WHAT TO DO: Print, exactly as written, the line in the entries below that contains "Given: Click the green Build hammer icon" and every line after it up to and including the last. Omit pictures.

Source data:
■ ■ ■
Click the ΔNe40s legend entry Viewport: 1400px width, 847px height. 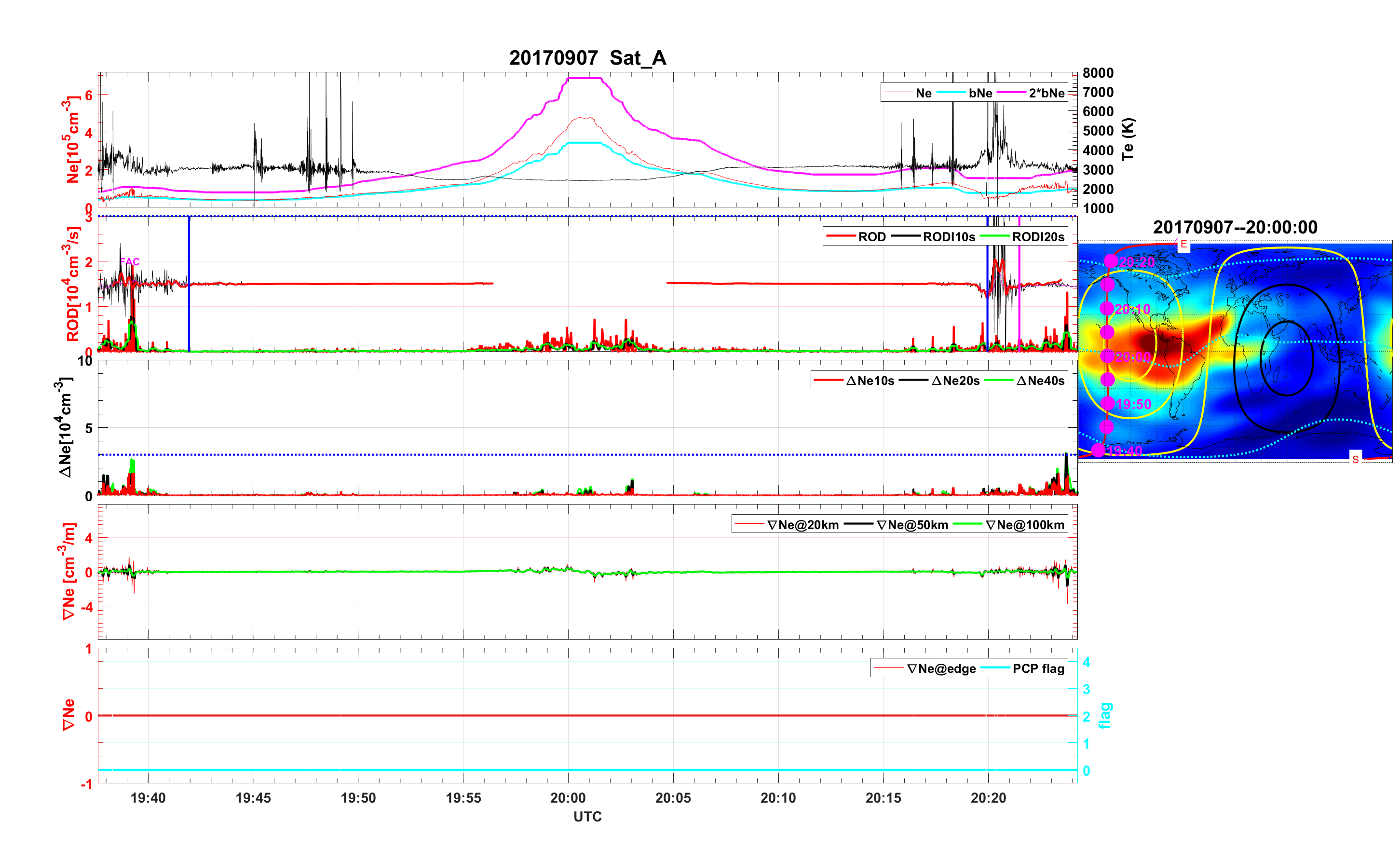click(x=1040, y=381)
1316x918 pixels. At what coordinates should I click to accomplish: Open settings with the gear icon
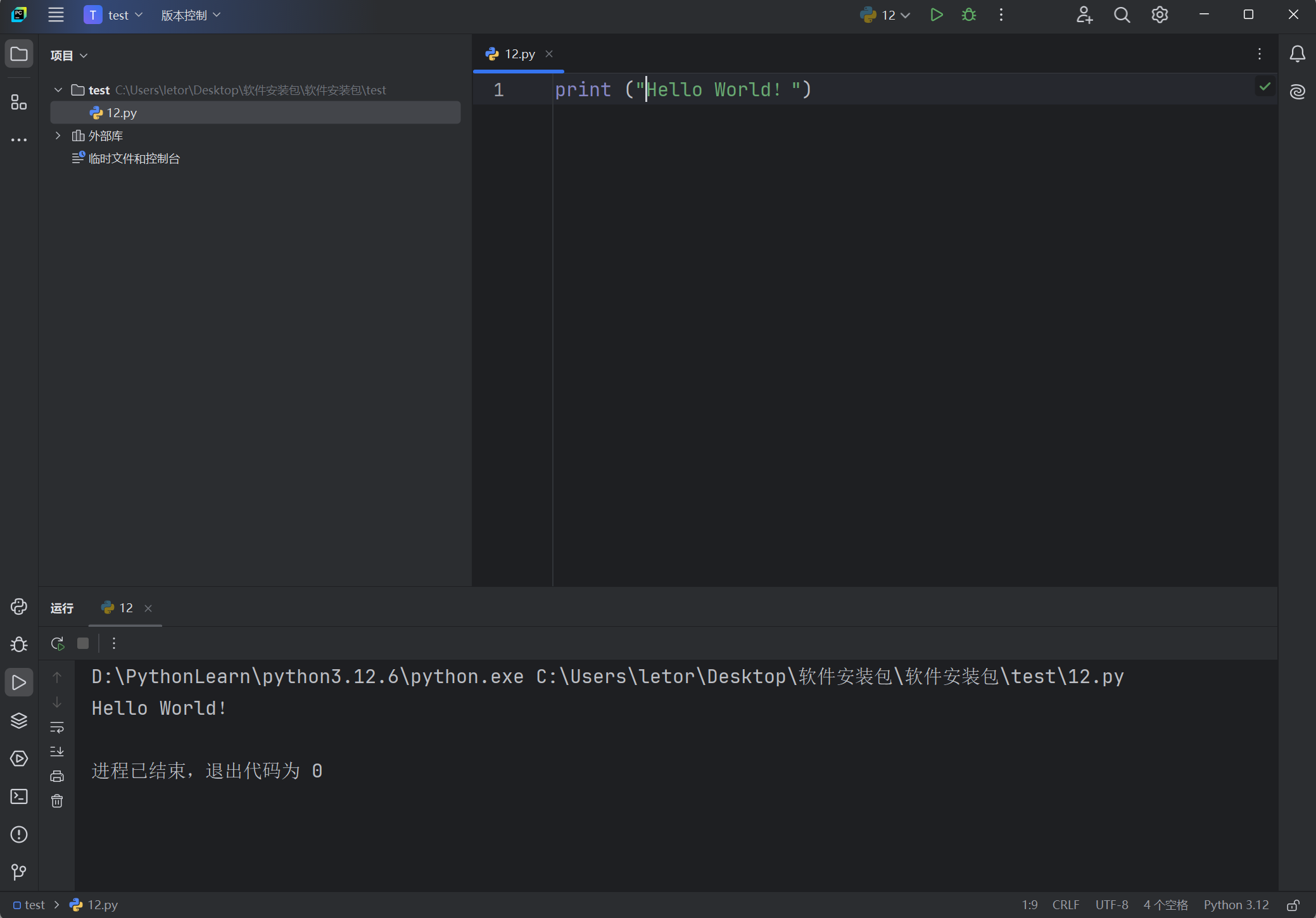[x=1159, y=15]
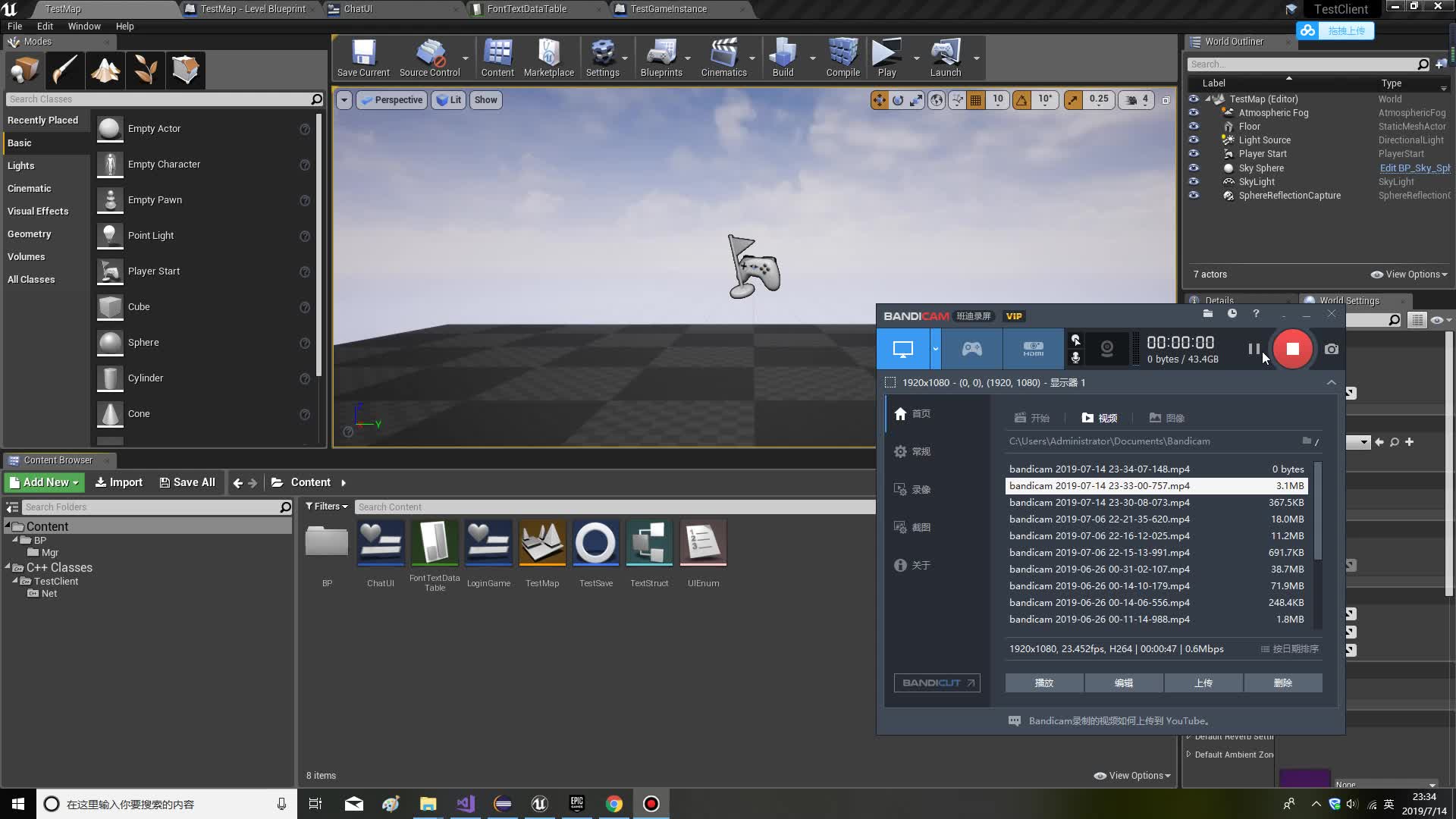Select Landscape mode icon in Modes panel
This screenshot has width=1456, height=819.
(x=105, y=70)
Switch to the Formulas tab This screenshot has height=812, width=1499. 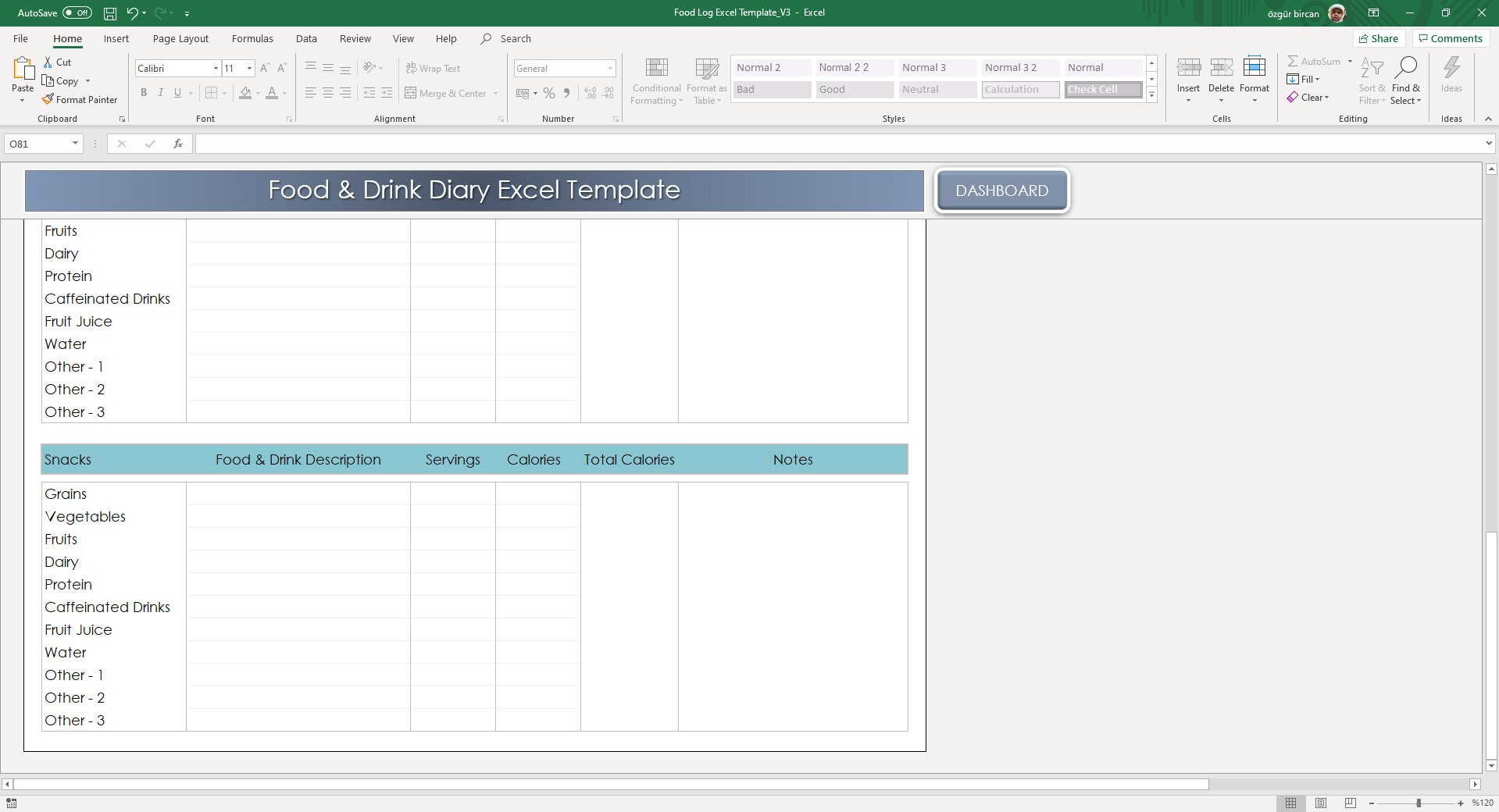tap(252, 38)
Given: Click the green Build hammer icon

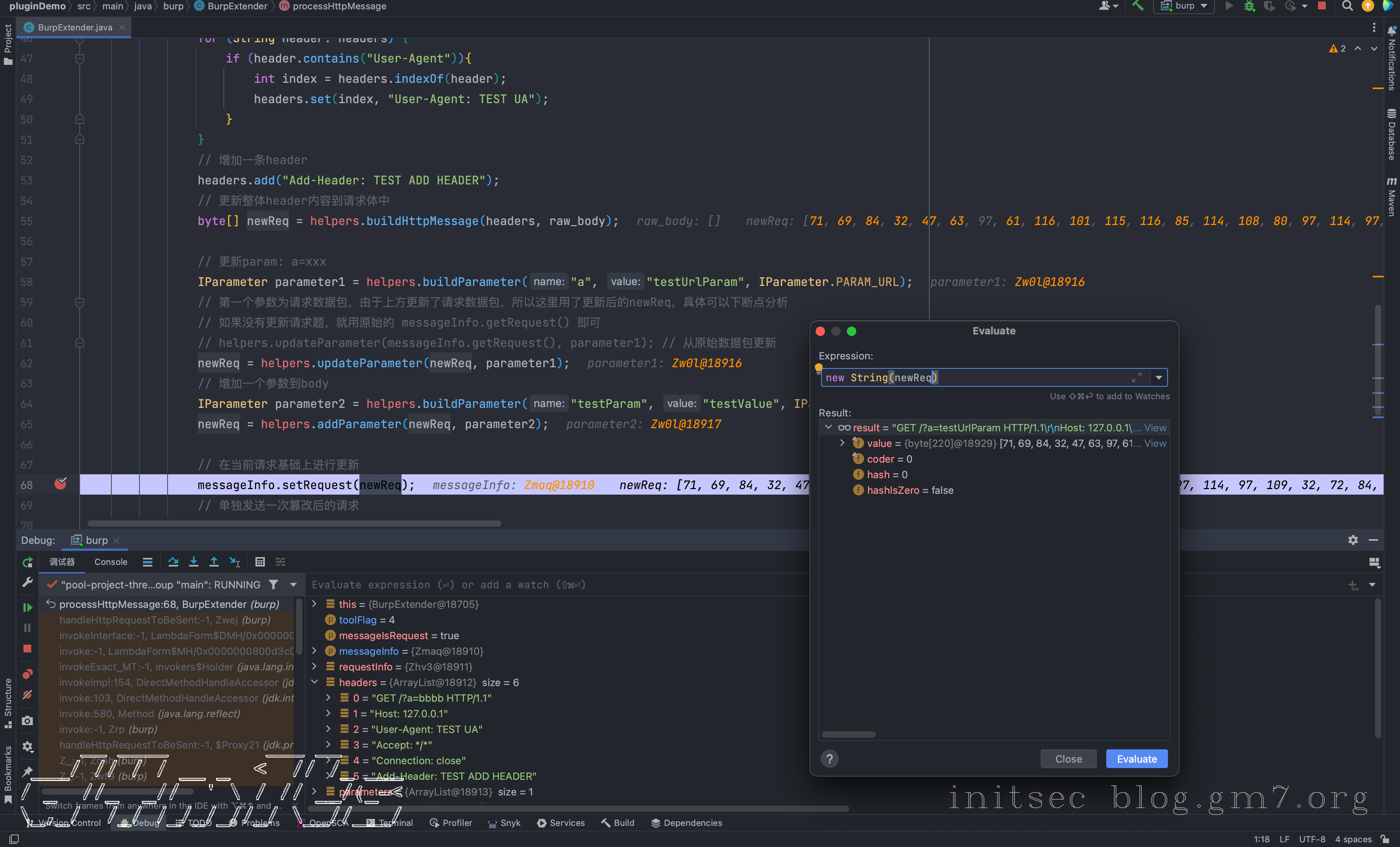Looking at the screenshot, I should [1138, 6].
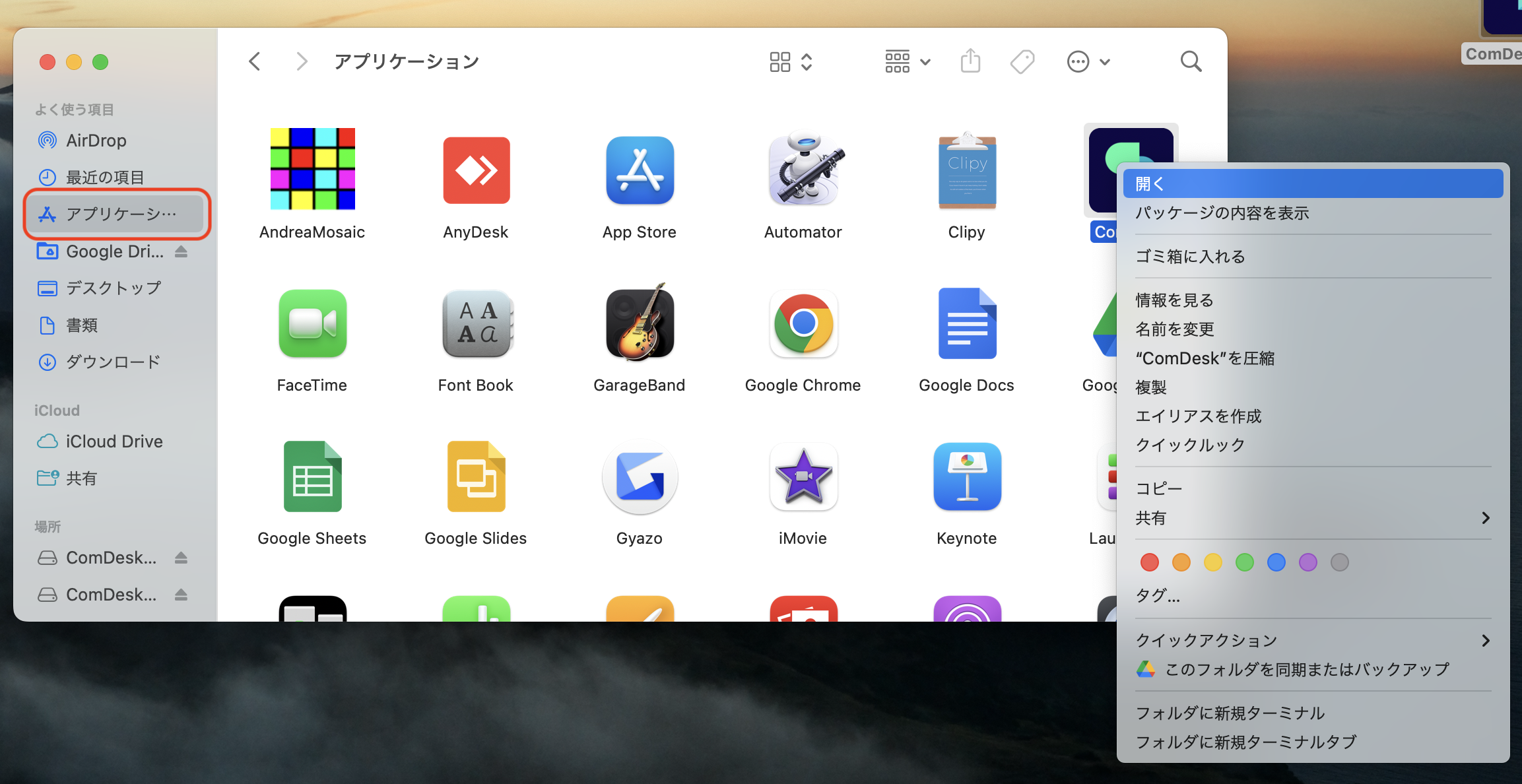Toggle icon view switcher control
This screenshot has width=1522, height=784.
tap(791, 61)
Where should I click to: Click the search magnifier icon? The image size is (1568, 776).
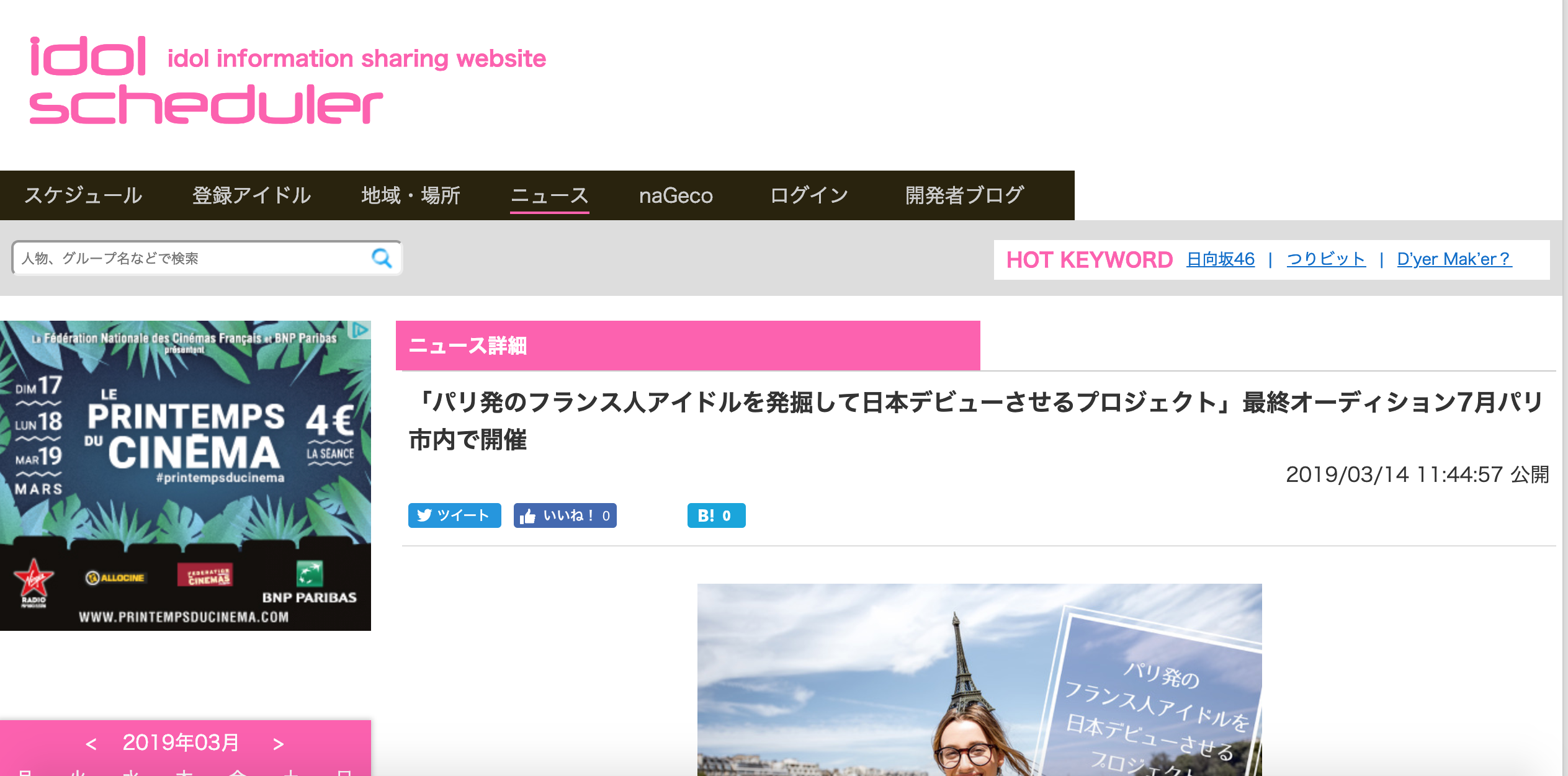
■ ■ ■
RESULT OF THIS TASK:
Given: Click the green Build hammer icon

Looking at the screenshot, I should [1138, 6].
Toggle icon view switcher control
This screenshot has width=1522, height=784.
tap(791, 61)
Where should I click to: Click the search magnifier icon? The image size is (1568, 776).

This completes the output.